USING THE INFORMATION
• a. Reproduce the part of the passage on liberal democracy and political philosophy that opens with the words containing "This is not" and closes with "helpful role model.".
• b. Resume the passage on liberal democracy and political philosophy, continuing on from its final sentence.
[PROVIDED TEXT — start]
More positively, I think that what moves us forward here is not one big idea, but thousands of small ideas. The best, as in most useful, ambassadors for liberal democracy are not the high theorists, but the millions of artists, innovators and entrepeneurs that make liberal democracy recreate itself every few years in the image of its people’s imagination. Less theoretically, a Victoria’s Secret or Abercrombie and Fitch catalogue is likely to win more hearts and minds than most essays on political philosophy. And if that doesn’t work, well there are millions more ideas where they came from.
This is not to deprecate the role of political philosophy, or of philosophy more generally. It is rather to say that the picture Berman ends with, which I think is a picture widely shared by philosophers, is not at all helpful. The image we get is of the philosopher as Captain Ahab, staking it all on the hunt for the one big catch, the one big deep idea that will change everything. Some people follow this life pattern, and unlike the real Ahab some of them beat the odds and catch a whale of sorts. But it’s not a helpful role model.
[PROVIDED TEXT — finish]
[GIVEN DATA — start]
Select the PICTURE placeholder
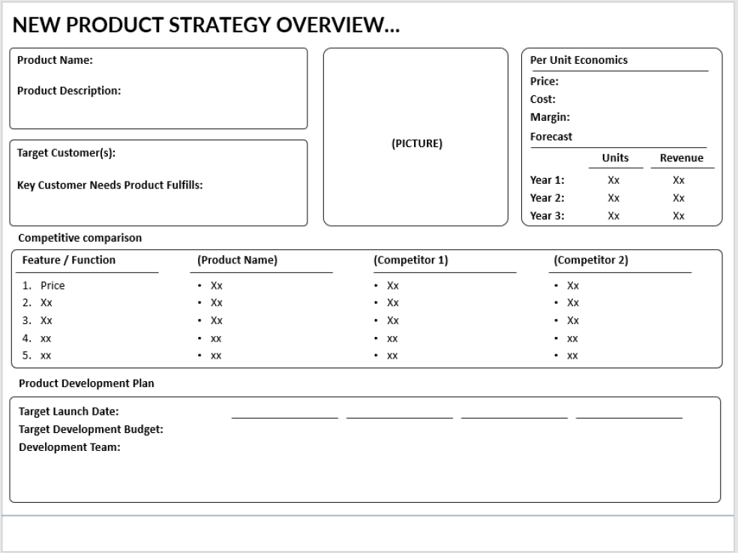Image resolution: width=738 pixels, height=553 pixels. tap(416, 143)
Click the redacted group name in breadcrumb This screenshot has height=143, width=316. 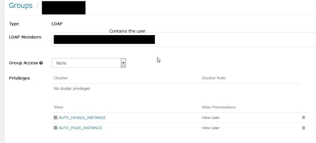tap(64, 8)
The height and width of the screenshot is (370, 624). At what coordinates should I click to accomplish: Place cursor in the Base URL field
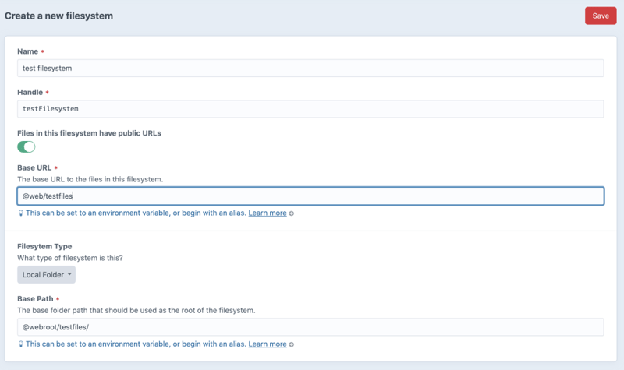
[GIVEN DATA — finish]
ANSWERS BY ITEM
• a.
This is not to deprecate the role of political philosophy, or of philosophy more generally. It is rather to say that the picture Berman ends with, which I think is a picture widely shared by philosophers, is not at all helpful. The image we get is of the philosopher as Captain Ahab, staking it all on the hunt for the one big catch, the one big deep idea that will change everything. Some people follow this life pattern, and unlike the real Ahab some of them beat the odds and catch a whale of sorts. But it’s not a helpful role model.

• b.
To loop back to Joyce (again!) the better role model is Bloom, the flawed but decent everyman whose life is ‘defined’ by how well he does the little things, not by its dramatic arc. Philosophy should be like this too – dealing with the challenges that face us day-to-day, perhaps hoping and checking from time to time that we are not just walking in giant circles, but having value in how well it handles the details, and makes small progress not in how dramatic its big picture may be. Geoff Nunberg says somewhere (it’s in one of the papers on his site, but it’s a little late for me to look where, so the quote may be inaccurate) that a discipline has become a science when second-rate practicioners can make valuable contributions to it. Ahabian philosophy can’t be like that, but a philosophy of puzzle-raising and solving can be. (You may think I have a vested interest in this model of philosophy being accepted…) And those kind of sciences have been much more successful than those that spend their time between paradigm shifts interpreting the words of the great man who last moved the field.
I do pity the people who cannot see the value in a life of everyday pleasures and successes, or at least I pity the non-criminals amongst their number, and it is a source of constant regret that more people don’t see the value in that kind of approach to philosophy.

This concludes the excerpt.